Pendidikan Multikultural sebuah jawab atau ??



“Dari Sabang sampai Merauke berjajar pulau-pulau sambung menyambung menjadi satu itulah Indonesia” kutipan lagu tersebut tidaklah asing lagi bagi kita. Dari lagu tersebut dapat kita lihat dan juga harus kita sadari bahwa Negara kita merupakan sebuah negara yang terdiri dari banyak pulau. Sekitar 17.500 pulau membentang dari Timur hingga ke Barat, dan juga lebih dari 222 juta jumlah penduduk yang berada di negara ini. Seperti yang kita ketahui bahwa Indonesia juga merupakan negara yang mempunyai banyak kebudayaan, suku, agama. Melihat keadaan ini harus kita akui bahwa negara ini merupakan sebuah negara yang rawan akan terjadinya konflik horinsontal.

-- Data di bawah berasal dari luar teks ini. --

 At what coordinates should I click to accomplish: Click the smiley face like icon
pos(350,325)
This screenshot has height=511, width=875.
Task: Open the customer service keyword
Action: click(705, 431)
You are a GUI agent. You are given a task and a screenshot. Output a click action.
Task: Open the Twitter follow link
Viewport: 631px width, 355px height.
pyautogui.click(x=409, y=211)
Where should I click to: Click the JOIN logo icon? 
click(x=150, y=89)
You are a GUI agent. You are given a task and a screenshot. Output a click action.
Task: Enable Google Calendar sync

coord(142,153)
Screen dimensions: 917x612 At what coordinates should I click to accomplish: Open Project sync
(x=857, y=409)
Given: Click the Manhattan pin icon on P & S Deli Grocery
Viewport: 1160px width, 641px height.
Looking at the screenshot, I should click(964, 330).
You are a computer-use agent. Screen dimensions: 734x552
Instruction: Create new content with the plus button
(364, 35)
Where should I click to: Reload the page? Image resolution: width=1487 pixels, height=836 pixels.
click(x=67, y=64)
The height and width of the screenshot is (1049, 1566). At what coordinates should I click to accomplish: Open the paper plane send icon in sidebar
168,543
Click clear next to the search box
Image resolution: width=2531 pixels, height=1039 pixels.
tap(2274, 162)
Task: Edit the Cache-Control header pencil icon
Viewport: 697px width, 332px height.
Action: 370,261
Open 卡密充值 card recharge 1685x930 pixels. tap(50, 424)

Berbicara tentang konflik, selama 63 tahun merdeka, bangsa ini belum berhenti dalam kecemasan akan perpecahan. Setelah kemerdekaannya sering kali terjadi ancaman akan perpecahan contohnya lahirnya gerakan DI/TII, lahirnya gerakan Papua Merdeka ataupun lahirnya RMS. Ancaman perpecahan tidak hanya terjadi karena lahirnya gerakan pemberontakan akan tetapi juga pertikaian antar suku, ras, agama bahkan lebel partai politik. Seperti yang dapat kita ingat yang terjadi di Kalimantan dimana suku Dayak berkonflik dengan suku Madura atau di Poso yang ditenggarai melibatkan dua kelompok agama yaitu Islam dan Kristen.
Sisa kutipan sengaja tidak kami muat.